- [What to produce]: Rescale the lines from the first line through the line that holds "pos(810,290)", inclusive, and write them out again with their requests. Multiply every click coordinate in the answers by 1.8, round to whole numbers with halves going up, and leave the pictures out.

- [Recorded information]:
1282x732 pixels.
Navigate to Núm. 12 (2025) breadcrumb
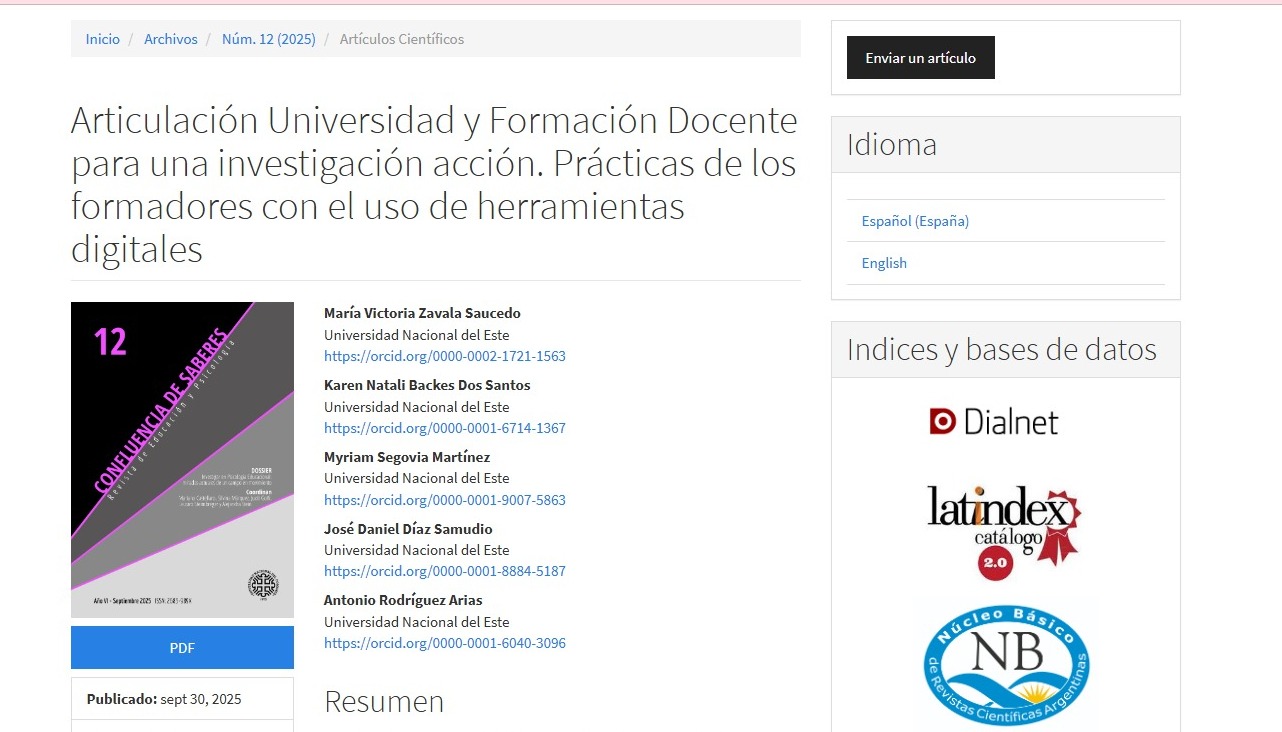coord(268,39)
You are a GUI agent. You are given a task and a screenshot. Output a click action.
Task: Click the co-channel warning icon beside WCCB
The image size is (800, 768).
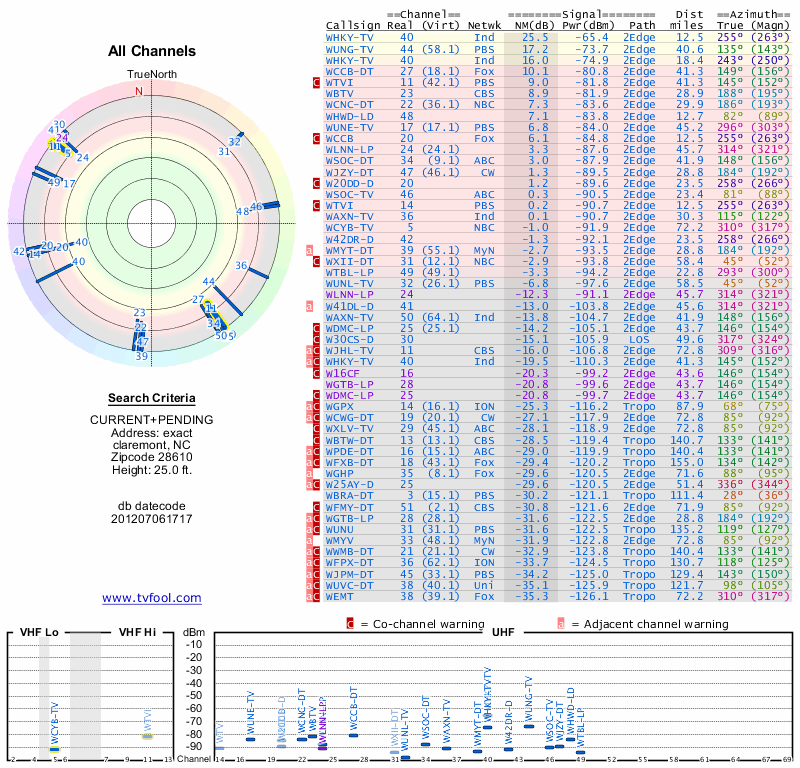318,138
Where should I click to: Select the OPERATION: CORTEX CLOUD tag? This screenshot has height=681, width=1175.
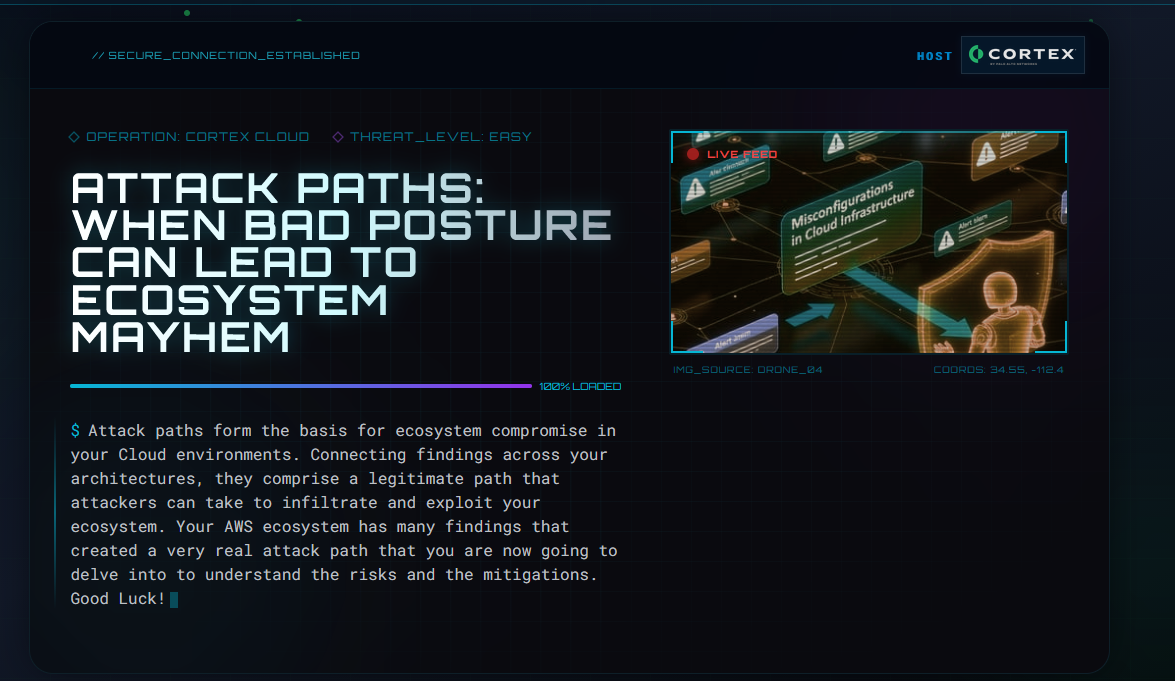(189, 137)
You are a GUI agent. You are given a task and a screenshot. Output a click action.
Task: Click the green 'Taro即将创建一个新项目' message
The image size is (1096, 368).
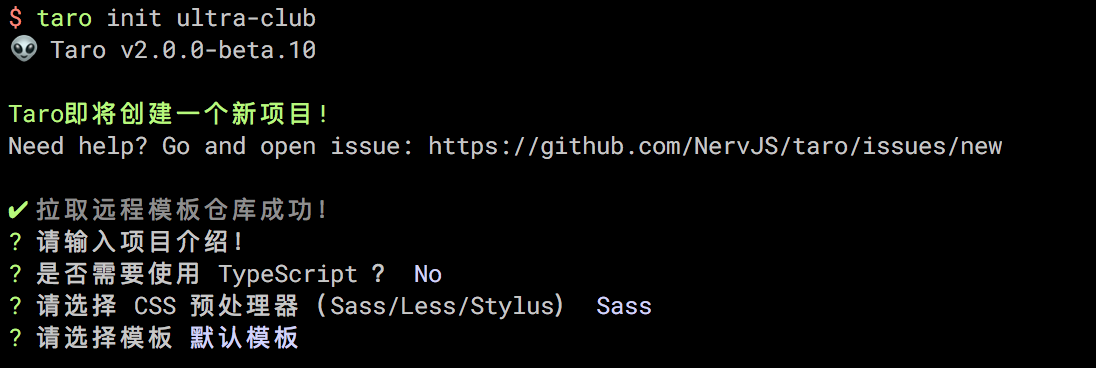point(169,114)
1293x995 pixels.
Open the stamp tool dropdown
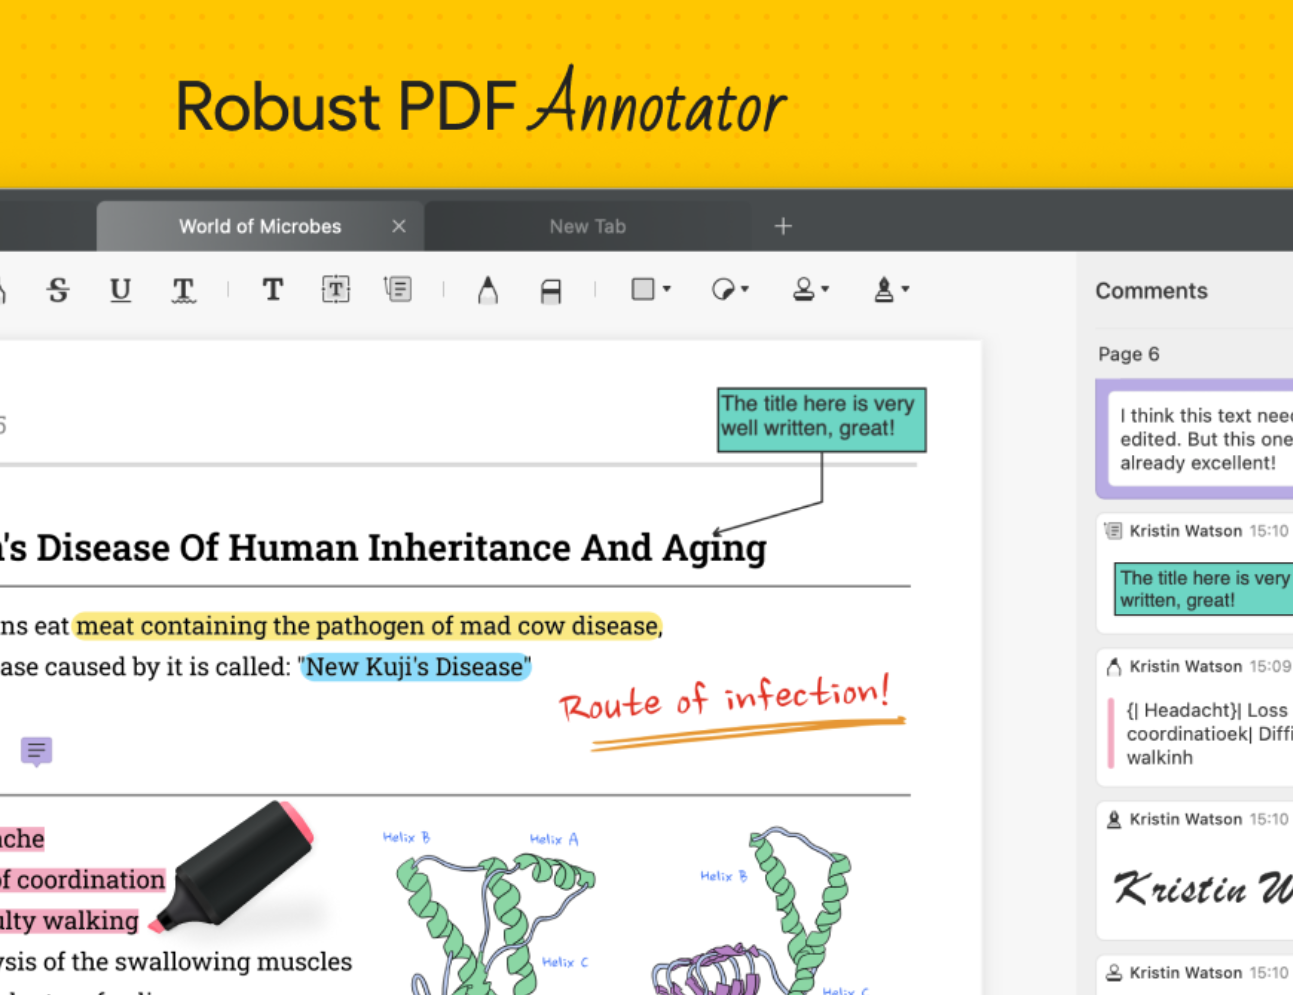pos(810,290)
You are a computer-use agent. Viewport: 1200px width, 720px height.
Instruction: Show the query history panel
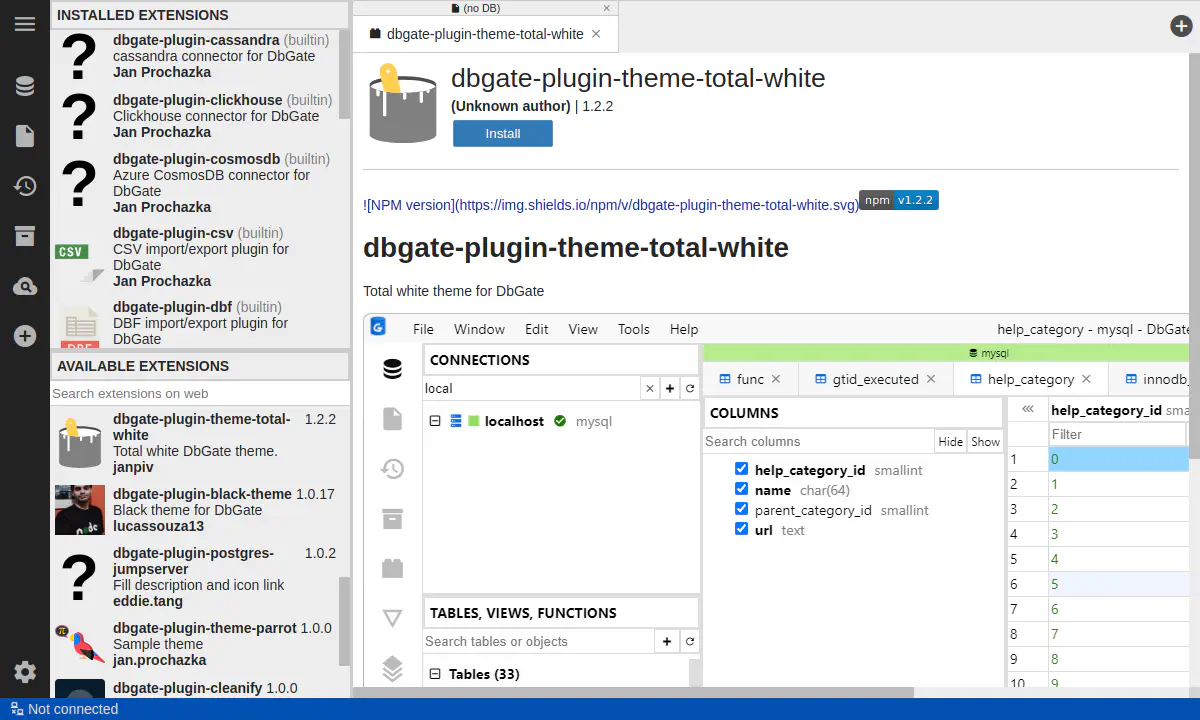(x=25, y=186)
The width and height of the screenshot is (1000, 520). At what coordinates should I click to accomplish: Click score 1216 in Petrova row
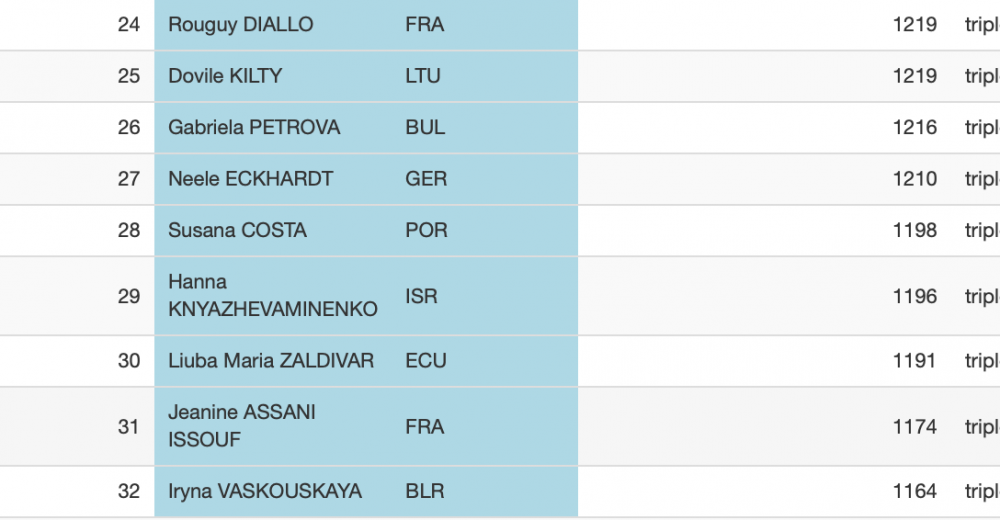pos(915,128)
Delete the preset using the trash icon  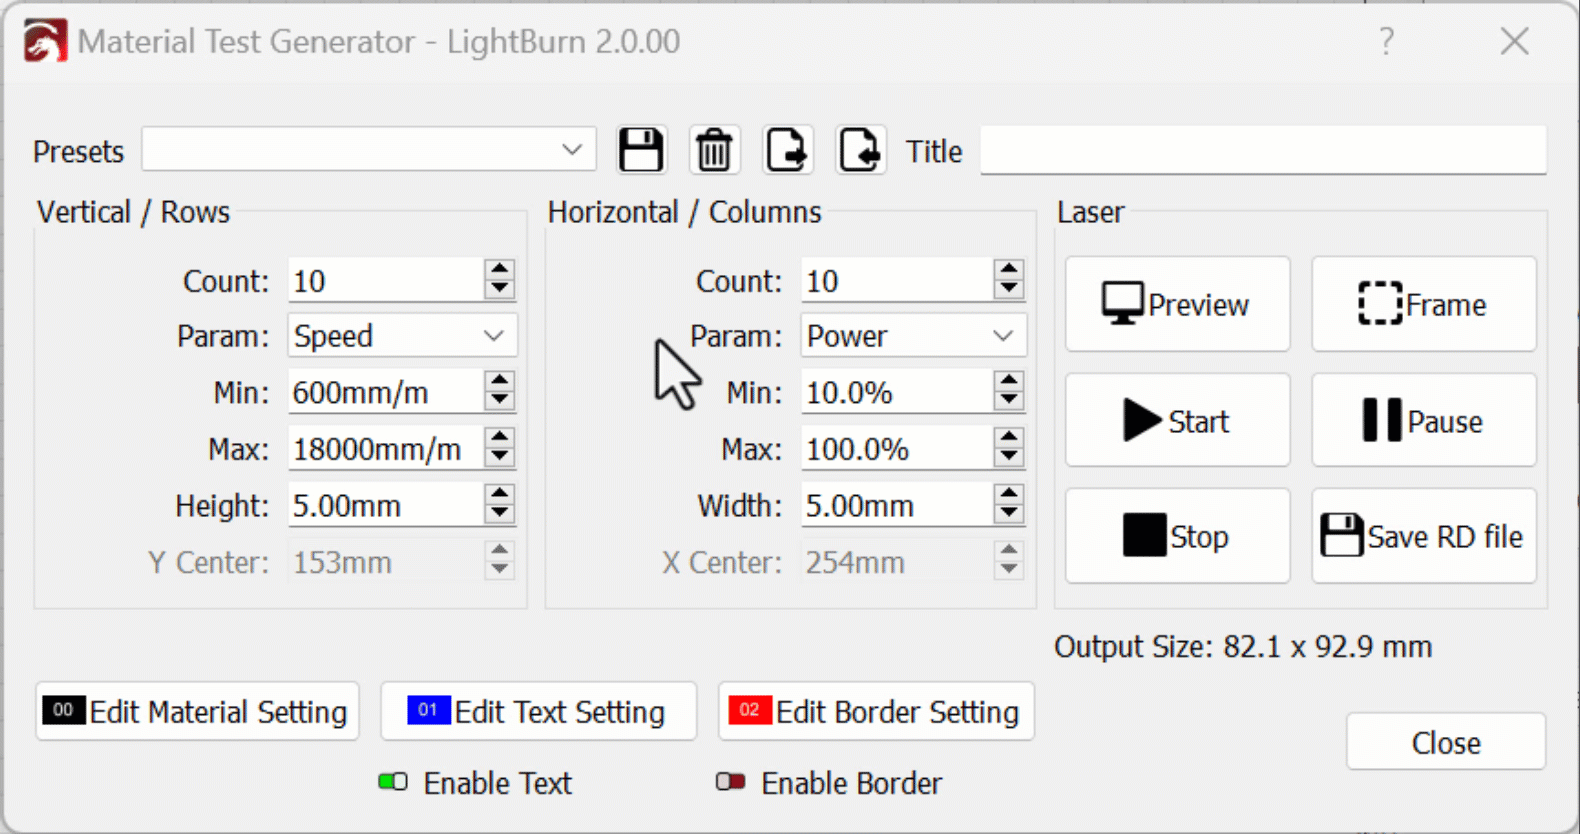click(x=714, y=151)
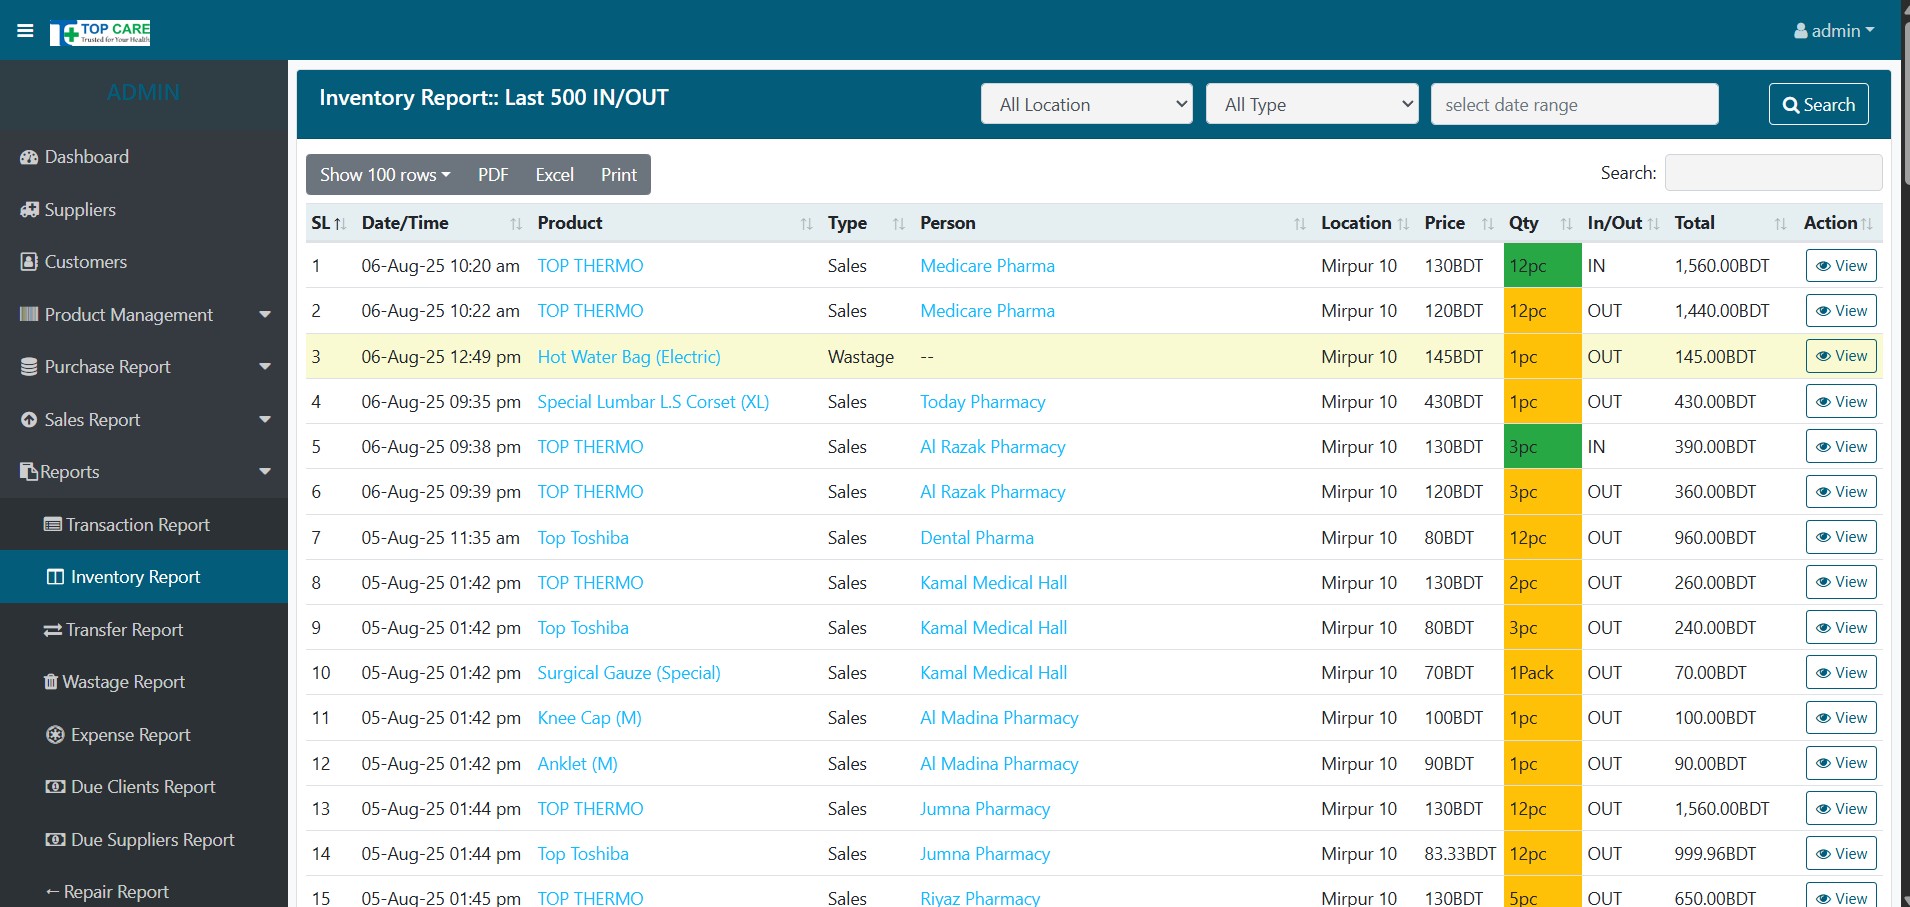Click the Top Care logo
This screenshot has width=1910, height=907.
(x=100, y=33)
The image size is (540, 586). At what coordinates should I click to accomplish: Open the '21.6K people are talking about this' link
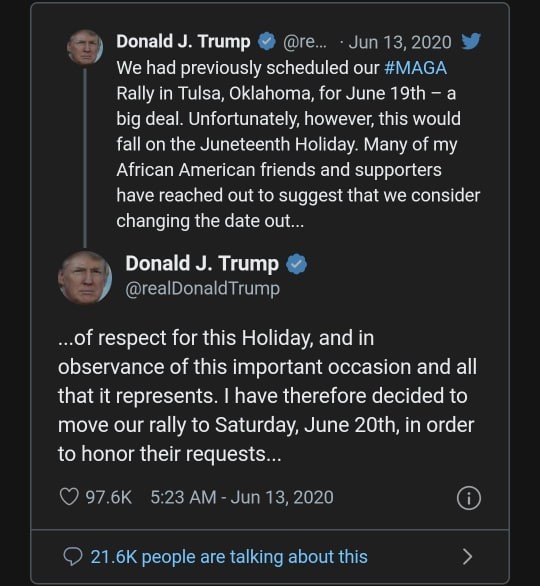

- [Result of this task]:
1282x732 pixels.
Navigate to Núm. 12 (2025) breadcrumb
coord(482,70)
You are a GUI agent. You are given a task and a screenshot. Output a click action.
Task: Click the co-channel warning icon beside WCCB
The image size is (800, 768).
572,248
Where should I click to: Select the OPERATION: CORTEX CLOUD tag? This screenshot has height=681, width=1175.
(340, 247)
You are a GUI agent. You are given a task and a screenshot. Output a click action.
Task: Click the green 'Taro即将创建一个新项目' message
The image size is (1096, 368).
point(304,205)
1293x995 pixels.
Open the stamp tool dropdown
pos(1458,522)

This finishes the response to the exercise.